子どものためにしているように見えて、実は親自身のためになっていることがある。
何のことはない、子どもとは最高の教師であることに気づかされる。
私にとっては、野球観戦が、そうだった。
息子が喜ぶかと思って、野球を観に連れていくたびに、自分自身の幼いころの父とのつながりを思い出す。
あのカクテルライトのナゴヤ球場、ビールを飲んで赤ら顔の父。
白球の行方に、誰もが歓声を上げていた。
思春期を迎え、単身赴任となった父との距離が開くにしたがって、野球観戦からも足が遠のいていった。

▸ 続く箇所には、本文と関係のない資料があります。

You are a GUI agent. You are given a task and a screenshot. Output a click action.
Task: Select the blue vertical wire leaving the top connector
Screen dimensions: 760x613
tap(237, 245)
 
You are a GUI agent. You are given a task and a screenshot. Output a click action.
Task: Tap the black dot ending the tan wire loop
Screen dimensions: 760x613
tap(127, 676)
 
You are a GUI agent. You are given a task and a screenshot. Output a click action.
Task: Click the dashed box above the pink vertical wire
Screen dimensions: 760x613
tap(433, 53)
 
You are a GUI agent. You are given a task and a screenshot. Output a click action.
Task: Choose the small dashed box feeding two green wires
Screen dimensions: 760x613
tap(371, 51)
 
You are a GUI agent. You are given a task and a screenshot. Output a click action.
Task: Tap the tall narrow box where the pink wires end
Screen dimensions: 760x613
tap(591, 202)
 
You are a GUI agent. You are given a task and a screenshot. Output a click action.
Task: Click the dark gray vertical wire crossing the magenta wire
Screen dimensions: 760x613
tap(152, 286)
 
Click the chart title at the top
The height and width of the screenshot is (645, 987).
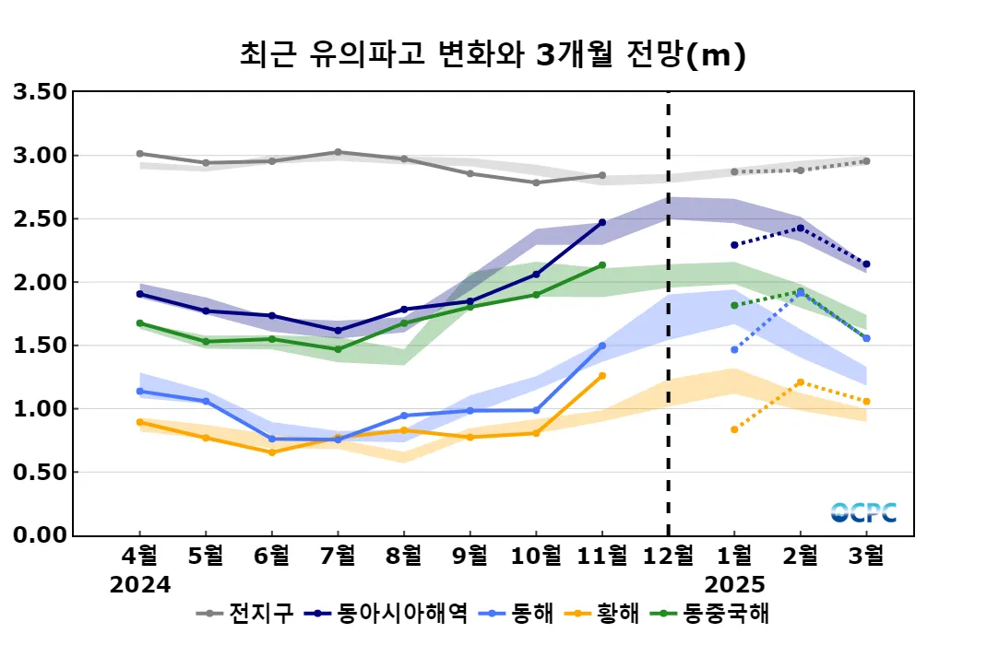click(x=493, y=55)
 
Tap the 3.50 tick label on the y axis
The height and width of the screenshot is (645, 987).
click(x=40, y=92)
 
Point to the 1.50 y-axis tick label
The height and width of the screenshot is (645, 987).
click(x=40, y=346)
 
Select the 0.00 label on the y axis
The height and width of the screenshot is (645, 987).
click(x=40, y=535)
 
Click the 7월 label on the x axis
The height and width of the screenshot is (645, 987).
click(x=338, y=556)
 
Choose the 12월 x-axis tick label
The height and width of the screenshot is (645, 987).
click(x=668, y=556)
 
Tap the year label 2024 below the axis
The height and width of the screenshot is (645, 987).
click(x=140, y=584)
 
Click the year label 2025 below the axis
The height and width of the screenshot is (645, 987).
click(x=734, y=584)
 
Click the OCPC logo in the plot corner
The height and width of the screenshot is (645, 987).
click(x=862, y=512)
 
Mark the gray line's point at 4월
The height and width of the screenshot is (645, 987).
click(x=140, y=154)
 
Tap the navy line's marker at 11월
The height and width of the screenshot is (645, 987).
click(x=602, y=222)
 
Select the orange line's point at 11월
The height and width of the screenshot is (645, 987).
click(x=602, y=376)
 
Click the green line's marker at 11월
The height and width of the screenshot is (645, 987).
click(x=602, y=265)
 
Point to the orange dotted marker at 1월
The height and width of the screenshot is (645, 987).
click(x=734, y=429)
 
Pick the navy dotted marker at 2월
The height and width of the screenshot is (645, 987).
click(x=801, y=229)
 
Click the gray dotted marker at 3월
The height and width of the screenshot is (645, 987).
click(x=867, y=161)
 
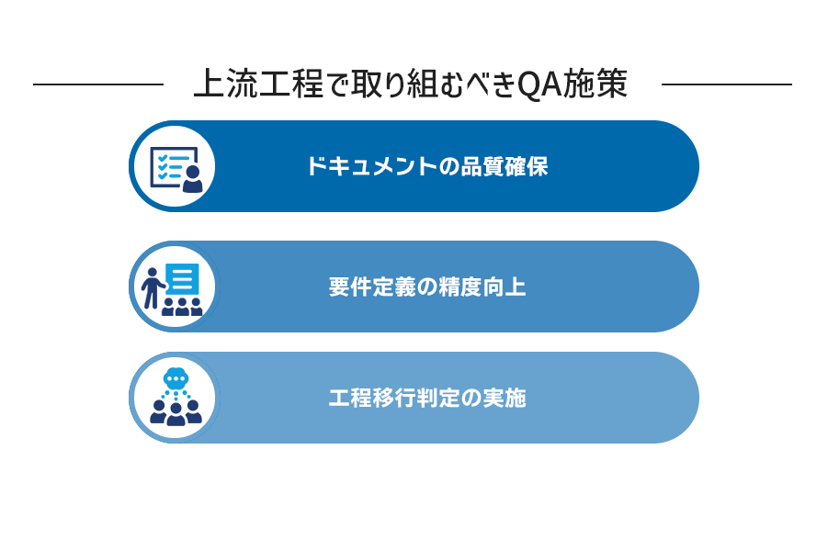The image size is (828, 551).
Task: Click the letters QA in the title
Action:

ドラゴンズの本拠地も、あのナゴヤ球場からナゴヤドームへと移転していた。
悲しいできごとがあり、自分が楽しむことを抑え込む中で、ナゴヤドームは近くて遠い場所だった。
息子が、それをまたつながてくれたように思う。
その息子は、今日はお留守番。
一人で、野球場の空気に、ライトスタンドの熱気に、浸りたかった。
いろんな性格診断や、姓名判断を受けても、必ず言われるのが「一人の時間が重要」ということだ。
獅子座の、性なのかもしれない。
そんな私だが、それでも周りの目は気にするものだ。
この日は、右隣は学生と思わしき若い3人組、左隣はカップル連れ。
それでも、周りを見渡せば、私のように一人で来ていると思わしきファンもいた。
足を運ぶ。
声援が、力になる。
なんとか、一緒に勝利を。
そんなことを、本気で信じているファンたちだ。
今日の先発は、エース・小笠原慎之介投手。
まっさらなマウンドに、ゆっくりと歩みを進める小笠原投手。
ホームチームの先発投手にのみ与えられる、唯一無二の時間。
この光景が、何よりも好きだ。
久しぶりのライトスタンドは、記憶の中のそのままに、熱気に満ちていた。
応援する選手と、チームと、何とか勝利を。
その想いで、声援を送る。
グラウンドから見たら、私は豆粒のなかの一人かもしれない。
それで、いいのだ。
そこにいるときは、私は誰かにならなくてもいい。
それが、いいのだ。
試合は息のつまる投手戦となり、我慢比べのような戦い。
小笠原投手は、7回1失点で降板。
先発としてはこれ以上ない働きに、勝ちがつかないのは残念ではある。
1点をめぐる、手に汗握る攻防。
8回のマウンドに上がったのは、祖父江大輔投手。
安定した投球でブルペンを支える祖父江投手が、しっかりとバトンをつなぐ。
そして9回は守護神ライデル・マルティネス投手とつなぎ、失点を防ぐ。
しかし、打線は9回裏にサヨナラのチャンスを迎えるも、相手投手も踏ん張り、決着がつかず延長戦へ。
引き分けも頭によぎり始めた11回裏。
2死から満塁の好機から、ルーキー・村松開人選手が値千金のサヨナラタイムリーヒット。
狂喜乱舞のライトスタンド。
見知らぬ周りのファンたちと、喜びを分かち合う。
鳴りやまない歓声は、小さな私が聞いたそれと、同じだった。
勝負を決めた村松選手の、ヒーローインタビュー。
そういえば、小さな私もヒーローインタビューが好きだったことを思い出す。
あの遠きナゴヤ球場は、燃えているのだろうか。
サヨナラ勝ちが、童心を思い出させてくれた。
また、応援に行こう。
小さな私を、笑顔にしに行こう。